++++ The input

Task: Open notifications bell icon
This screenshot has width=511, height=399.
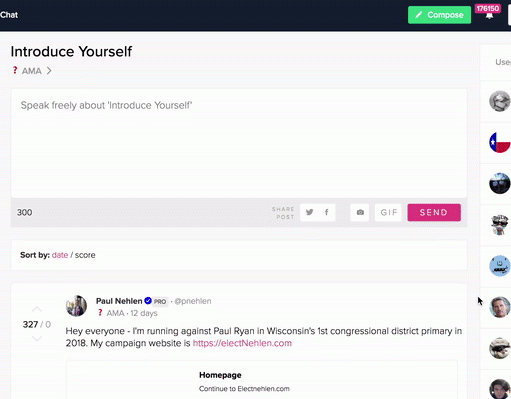Action: 489,16
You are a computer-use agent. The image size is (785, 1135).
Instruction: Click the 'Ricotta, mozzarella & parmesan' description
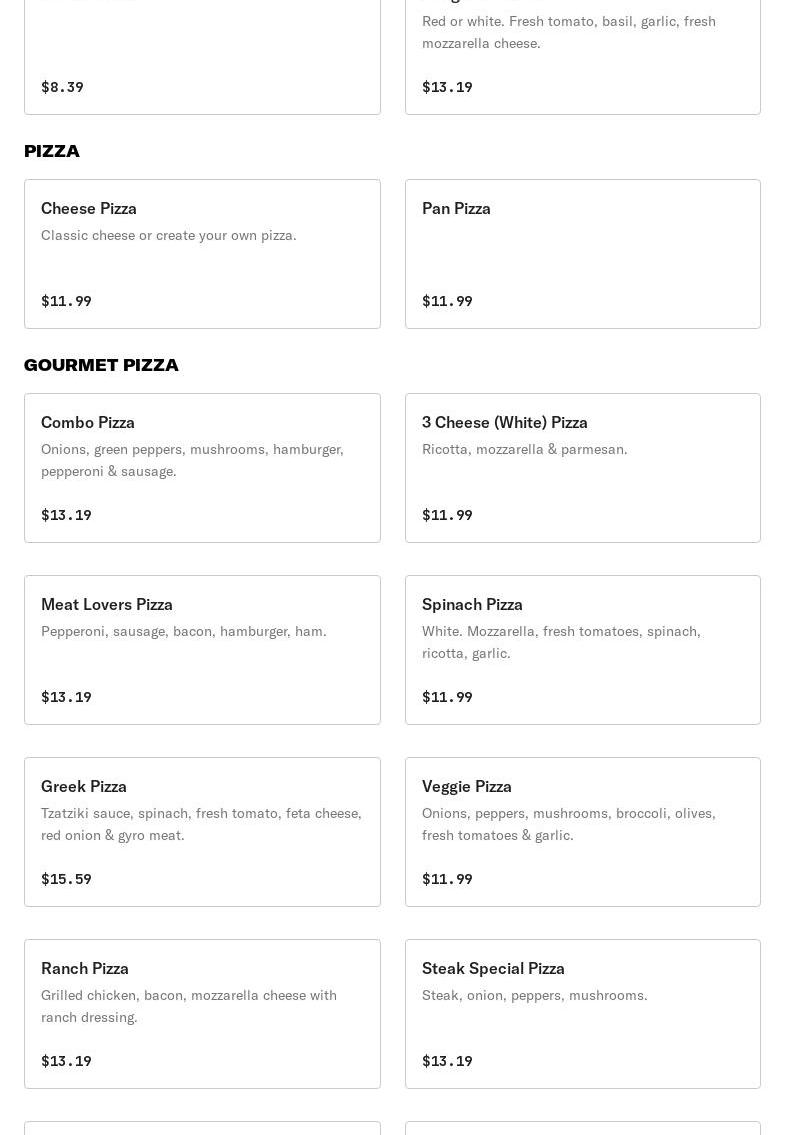pyautogui.click(x=525, y=449)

++++++++

What the task asks:
From the line holding "This screenshot has width=511, height=399." to the last line of the listing, please output each line exactly as it stands. Pictures stay out of the copy.

Result of this task:
This screenshot has width=511, height=399.
Action: 489,16
You are a computer-use agent. The image size is (785, 1135).
Instruction: Click the 'Ricotta, mozzarella & parmesan' description
pyautogui.click(x=525, y=449)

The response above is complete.